The application of diffusion approximation for LAN analysis is based on the following:

• for each type of application, the intensity of the receipt of applications of this type in the nodes of the network is calculated as if only one stream of applications circulated on the network only one;

• according to a certain rule, depending on the type of SMO and the discipline of service, the streams of applications from all sources are added;

• According to a certain rule, the average service time in each LAN node is determined;

• the obtained values ​​are substituted into the corresponding diffusion formula and the characteristics of the LAN nodes are determined;

• the characteristics of the LAN as a whole are determined.

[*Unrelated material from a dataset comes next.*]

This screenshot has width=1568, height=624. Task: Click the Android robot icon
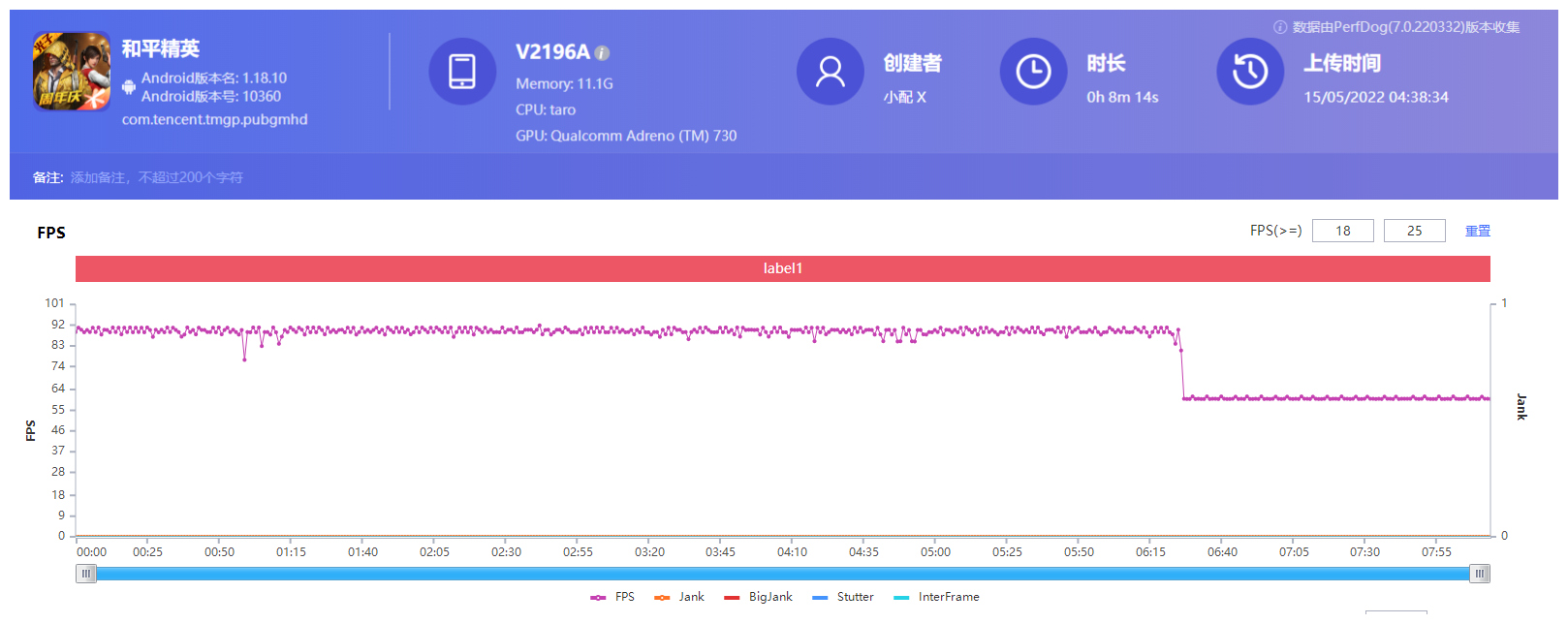(129, 87)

The statement of the LAN analysis task assumes the following form. Given:

• the number of LAN nodes;

• the type of each LAN node (the type of SMO that simulates this node);

• service discipline in each LAN node;

• the total number of types of application sources working in interactive mode;

• the total number of types of application sources working in non-operational mode;

• for dialog sources in case of complex operation, the number of technological processes of each type, the number of operations in each technological process, the average and ΚΚΒ the execution time of each operation, the probability matrix of transfers between operations, and the presence or absence of each LAN access operation ;

• for dialog sources in the case of simple operation, the number of sources (terminals) of each type, the average and ΚΚΒ the response time of the subscriber to the network response;

• for non-operational subscribers - the average intensity of the receipt of applications and ΚΚΒ the time between the receipt of applications; for each type of request (dialog and non-operative), the average service intensity in each LAN node, ΚΚΒ the maintenance time in the LAN nodes, and the probability matrix of the transmissions between the nodes. It is required to find:

• mean and variance (or standard deviation) of the delay time of an application of each type in the LAN as a whole;

• mean and variance (or standard deviation) of the delay time in LAN nodes;

• loading of LAN nodes;

• probability of losing an application in the LAN node (for nodes simulated by QMS with losses).

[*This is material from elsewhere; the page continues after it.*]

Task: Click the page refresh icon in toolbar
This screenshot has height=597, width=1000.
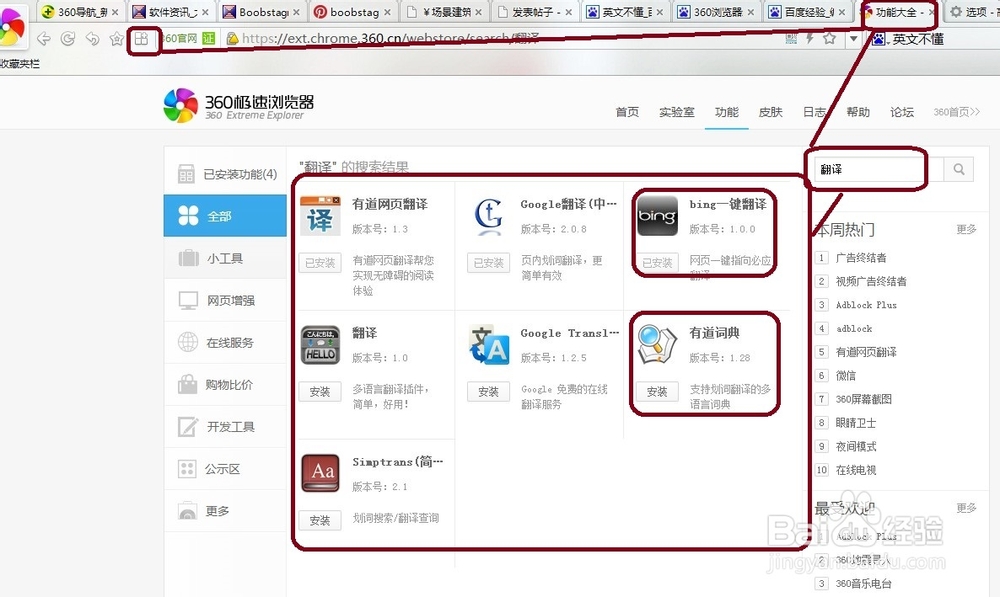Action: tap(67, 38)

Limitations can be as follows:

• Node loading should not exceed 1;

• The probability of losing an application should not exceed 1;

• all characteristics must be positive.

Sometimes it is of interest to determine such an indicator as the maximum delay time of an application of each type in the LAN. The maximum time is a time, the excess of which is permissible only for a certain, pre-defined percentage of applications of each type. To determine the maximum time, a technique is used based on the approximation of the delay time distribution function in the network by the Erlang or hypsrepansion distribution, and it is necessary to specify the percentage (percentage) of applications for which the maximum time is calculated.